Pelo menos 14 julgamentos importantes no Supremo Tribunal Federal (STF) estão completamente travados devido a empates de cinco a cinco. A paralisia é reflexo direto da falta de um 11º ministro na Corte, cadeira que permanece vazia desde a aposentadoria de Luís Roberto Barroso em outubro do ano passado.
A situação piorou após o Senado rejeitar a indicação de Jorge Messias para a vaga. Sem um substituto, temas de grande impacto social e jurídico, como o cadastro nacional de pedófilos e regras de improbidade administrativa, seguem sem uma decisão final por falta de um voto de minerva.
Além dos processos empatados no plenário virtual, o acervo deixado por Barroso conta com 684 ações paralisadas. Enquanto a vaga não é preenchida, o volume de trabalho dos outros dez ministros aumentou, já que novos processos continuam chegando e sendo distribuídos apenas entre os gabinetes ativos.

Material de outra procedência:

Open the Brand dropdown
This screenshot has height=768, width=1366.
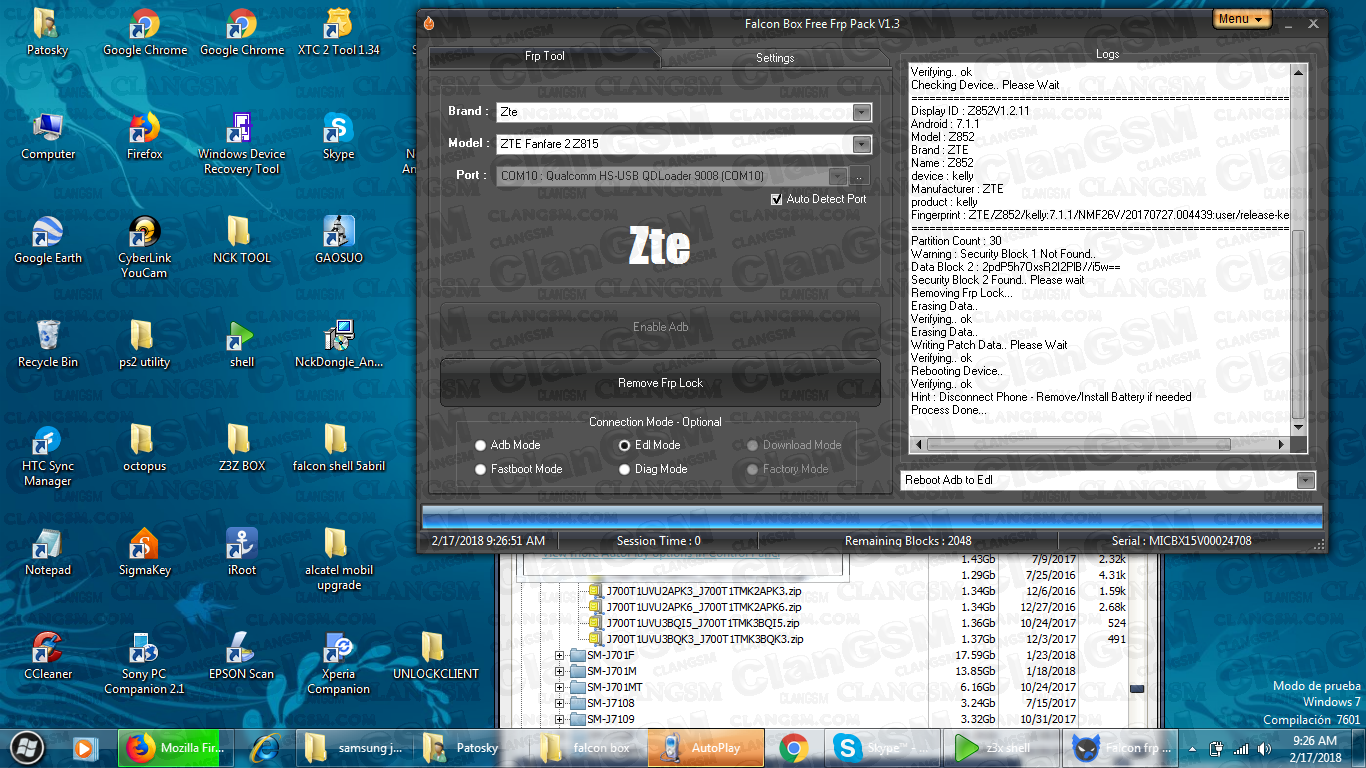point(861,112)
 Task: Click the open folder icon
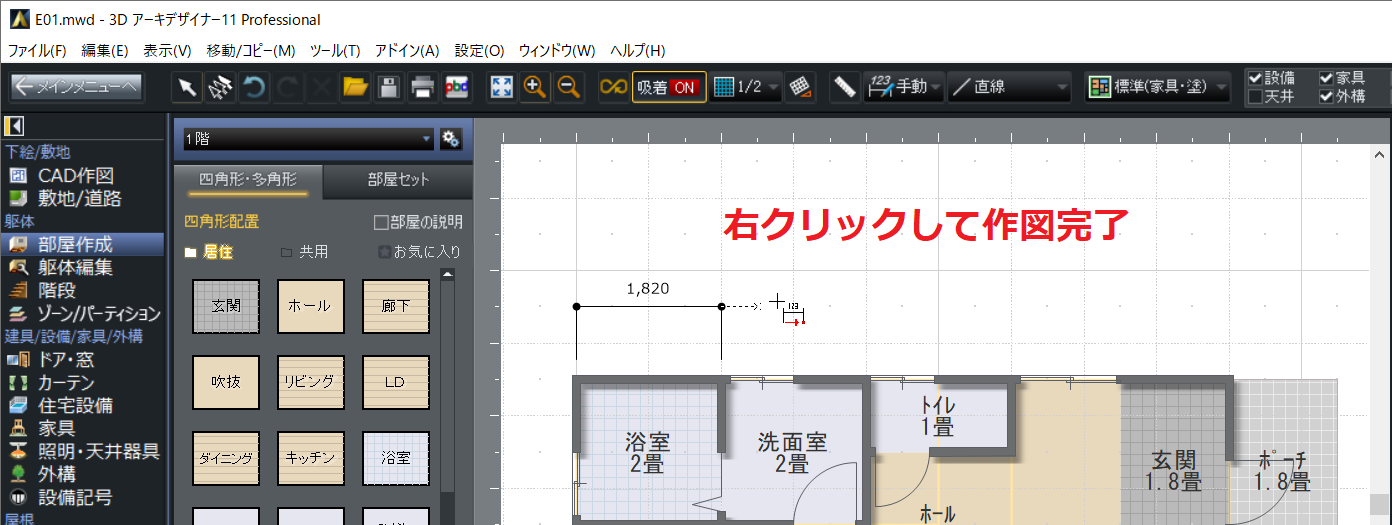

Nos bastidores de Brasília, a expectativa de uma solução rápida é baixa. O presidente do Senado, Davi Alcolumbre, sinalizou que não deve pautar novas indicações antes das eleições de outubro, o que pode estender o impasse por quase um ano.
O governo federal tenta abrir diálogo para destravar a pauta. O ministro das Relações Institucionais, José Guimarães, conversou com Alcolumbre nesta semana, mas uma nova indicação oficial só deve ser discutida após o retorno do presidente Lula de uma viagem ao exterior.